Collect each line in the entries below that contains the word "folder", and copy every such line in full.

Stored data
═══

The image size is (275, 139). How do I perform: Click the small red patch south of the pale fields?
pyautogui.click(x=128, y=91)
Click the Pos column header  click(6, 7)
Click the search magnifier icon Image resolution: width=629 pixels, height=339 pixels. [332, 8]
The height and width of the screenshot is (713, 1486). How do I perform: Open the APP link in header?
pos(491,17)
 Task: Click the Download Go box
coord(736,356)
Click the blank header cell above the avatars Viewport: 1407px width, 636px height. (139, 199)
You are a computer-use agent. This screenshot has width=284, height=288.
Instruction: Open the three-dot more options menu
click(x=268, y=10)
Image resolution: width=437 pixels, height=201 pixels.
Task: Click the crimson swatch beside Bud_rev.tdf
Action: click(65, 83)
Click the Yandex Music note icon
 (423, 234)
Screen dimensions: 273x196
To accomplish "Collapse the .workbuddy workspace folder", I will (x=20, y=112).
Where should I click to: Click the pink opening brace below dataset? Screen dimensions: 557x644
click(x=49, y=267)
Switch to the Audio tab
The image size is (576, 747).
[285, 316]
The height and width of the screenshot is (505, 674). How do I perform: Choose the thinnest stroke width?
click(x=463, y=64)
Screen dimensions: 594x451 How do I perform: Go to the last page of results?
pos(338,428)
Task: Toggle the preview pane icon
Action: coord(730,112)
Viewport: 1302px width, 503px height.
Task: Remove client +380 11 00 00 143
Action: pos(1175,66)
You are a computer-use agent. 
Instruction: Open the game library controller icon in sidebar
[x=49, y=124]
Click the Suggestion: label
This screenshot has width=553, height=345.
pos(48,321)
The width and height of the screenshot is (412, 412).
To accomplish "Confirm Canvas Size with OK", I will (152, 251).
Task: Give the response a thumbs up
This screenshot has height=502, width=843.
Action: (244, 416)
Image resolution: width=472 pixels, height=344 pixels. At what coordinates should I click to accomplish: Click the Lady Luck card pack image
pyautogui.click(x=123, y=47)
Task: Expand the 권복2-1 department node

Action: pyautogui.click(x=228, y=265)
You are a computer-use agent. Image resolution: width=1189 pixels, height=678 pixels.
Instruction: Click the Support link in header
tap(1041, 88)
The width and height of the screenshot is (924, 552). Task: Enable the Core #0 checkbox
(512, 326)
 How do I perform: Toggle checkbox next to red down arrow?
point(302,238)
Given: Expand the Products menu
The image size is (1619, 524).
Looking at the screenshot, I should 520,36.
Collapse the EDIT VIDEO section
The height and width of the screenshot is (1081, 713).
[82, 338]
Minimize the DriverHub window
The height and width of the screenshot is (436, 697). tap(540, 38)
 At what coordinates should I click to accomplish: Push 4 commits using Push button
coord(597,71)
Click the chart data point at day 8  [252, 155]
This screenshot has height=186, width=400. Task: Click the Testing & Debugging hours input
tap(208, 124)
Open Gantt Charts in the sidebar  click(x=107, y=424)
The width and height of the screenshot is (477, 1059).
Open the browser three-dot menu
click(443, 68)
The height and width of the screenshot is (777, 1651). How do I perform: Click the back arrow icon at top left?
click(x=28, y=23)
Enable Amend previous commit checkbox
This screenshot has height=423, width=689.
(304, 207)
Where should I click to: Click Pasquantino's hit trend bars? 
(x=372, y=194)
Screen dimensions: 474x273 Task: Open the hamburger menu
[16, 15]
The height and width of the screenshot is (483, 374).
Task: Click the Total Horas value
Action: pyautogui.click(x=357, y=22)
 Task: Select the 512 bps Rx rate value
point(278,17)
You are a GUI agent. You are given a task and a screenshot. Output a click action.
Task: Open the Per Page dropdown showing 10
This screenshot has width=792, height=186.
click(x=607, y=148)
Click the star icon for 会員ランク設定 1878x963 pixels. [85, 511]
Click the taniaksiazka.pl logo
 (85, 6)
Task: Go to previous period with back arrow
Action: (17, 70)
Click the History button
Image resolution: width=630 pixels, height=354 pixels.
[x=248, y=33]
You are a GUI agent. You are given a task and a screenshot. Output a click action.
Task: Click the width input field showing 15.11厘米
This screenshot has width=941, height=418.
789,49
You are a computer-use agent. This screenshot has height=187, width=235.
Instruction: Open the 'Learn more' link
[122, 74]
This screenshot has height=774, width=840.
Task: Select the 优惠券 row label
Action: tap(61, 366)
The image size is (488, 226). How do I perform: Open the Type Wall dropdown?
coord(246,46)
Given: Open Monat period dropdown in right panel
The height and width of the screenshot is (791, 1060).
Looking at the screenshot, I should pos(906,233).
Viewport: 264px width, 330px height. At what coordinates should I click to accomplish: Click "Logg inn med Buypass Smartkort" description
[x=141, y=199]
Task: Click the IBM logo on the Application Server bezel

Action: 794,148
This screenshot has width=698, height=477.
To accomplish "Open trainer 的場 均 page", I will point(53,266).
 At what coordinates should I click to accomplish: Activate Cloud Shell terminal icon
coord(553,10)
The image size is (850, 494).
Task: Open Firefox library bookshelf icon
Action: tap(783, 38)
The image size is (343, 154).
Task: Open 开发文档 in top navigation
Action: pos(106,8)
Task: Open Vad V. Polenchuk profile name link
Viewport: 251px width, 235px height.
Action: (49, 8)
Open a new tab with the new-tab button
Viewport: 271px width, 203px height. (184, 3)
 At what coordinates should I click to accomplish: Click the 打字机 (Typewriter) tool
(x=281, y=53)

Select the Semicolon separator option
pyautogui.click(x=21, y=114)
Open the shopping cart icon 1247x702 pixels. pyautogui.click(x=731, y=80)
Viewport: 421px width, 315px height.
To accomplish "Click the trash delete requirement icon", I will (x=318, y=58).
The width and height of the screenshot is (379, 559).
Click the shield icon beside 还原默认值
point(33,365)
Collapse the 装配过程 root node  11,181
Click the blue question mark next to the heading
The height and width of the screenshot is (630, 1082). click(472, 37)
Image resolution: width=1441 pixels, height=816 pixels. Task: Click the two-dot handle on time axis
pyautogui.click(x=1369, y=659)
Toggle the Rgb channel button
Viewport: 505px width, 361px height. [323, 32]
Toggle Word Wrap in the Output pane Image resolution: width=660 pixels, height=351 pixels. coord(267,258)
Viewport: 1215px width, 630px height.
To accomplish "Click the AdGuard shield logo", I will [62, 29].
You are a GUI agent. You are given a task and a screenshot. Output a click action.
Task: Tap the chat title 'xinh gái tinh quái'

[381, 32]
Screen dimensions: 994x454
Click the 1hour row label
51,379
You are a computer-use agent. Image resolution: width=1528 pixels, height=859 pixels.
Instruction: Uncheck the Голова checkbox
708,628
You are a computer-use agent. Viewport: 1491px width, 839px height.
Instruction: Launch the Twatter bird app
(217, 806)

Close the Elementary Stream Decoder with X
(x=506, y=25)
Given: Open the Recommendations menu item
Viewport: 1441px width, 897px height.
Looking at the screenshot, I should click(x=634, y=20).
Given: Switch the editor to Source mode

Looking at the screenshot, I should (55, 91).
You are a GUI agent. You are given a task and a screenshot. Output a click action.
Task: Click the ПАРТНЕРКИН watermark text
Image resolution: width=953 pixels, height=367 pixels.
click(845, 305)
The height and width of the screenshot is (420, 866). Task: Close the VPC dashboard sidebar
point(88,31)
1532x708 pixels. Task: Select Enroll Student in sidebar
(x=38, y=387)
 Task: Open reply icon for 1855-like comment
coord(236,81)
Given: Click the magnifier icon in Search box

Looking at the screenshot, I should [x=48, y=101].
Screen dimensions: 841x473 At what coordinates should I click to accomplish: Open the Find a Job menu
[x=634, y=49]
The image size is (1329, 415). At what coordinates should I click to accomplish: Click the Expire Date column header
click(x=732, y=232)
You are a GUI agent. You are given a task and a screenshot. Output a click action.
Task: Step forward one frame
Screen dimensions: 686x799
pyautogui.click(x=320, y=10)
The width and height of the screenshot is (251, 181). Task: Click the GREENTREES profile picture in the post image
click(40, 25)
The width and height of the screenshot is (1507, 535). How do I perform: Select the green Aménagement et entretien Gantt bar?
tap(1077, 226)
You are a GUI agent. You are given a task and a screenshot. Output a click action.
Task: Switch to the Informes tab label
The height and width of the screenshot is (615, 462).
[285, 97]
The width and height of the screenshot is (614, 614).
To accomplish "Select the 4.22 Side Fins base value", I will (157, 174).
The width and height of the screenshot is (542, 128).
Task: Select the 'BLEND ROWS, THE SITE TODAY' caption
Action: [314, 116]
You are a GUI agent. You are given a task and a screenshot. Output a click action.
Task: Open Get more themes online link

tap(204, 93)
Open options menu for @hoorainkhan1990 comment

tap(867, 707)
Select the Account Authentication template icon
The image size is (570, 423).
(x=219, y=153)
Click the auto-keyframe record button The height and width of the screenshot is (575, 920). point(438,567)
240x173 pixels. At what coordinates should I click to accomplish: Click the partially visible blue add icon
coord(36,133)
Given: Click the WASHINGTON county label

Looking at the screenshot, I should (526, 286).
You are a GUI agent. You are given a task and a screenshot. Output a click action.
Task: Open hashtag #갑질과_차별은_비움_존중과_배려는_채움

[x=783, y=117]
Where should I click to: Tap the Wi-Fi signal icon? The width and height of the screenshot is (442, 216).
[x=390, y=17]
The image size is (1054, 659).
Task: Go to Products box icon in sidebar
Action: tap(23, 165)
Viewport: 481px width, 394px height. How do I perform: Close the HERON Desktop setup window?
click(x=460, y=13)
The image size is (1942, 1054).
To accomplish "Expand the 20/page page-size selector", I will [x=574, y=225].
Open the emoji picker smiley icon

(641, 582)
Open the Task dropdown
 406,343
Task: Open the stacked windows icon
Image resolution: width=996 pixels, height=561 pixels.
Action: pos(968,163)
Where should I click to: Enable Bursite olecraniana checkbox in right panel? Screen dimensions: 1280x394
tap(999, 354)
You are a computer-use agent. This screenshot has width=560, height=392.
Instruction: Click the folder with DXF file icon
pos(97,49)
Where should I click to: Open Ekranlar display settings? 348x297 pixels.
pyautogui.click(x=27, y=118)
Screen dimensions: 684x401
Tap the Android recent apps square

═══

**FINAL ANSWER**:
To accomplish "Collapse the .workbuddy workspace folder", I will (x=20, y=112).
Instruction: Click the folder with DXF file icon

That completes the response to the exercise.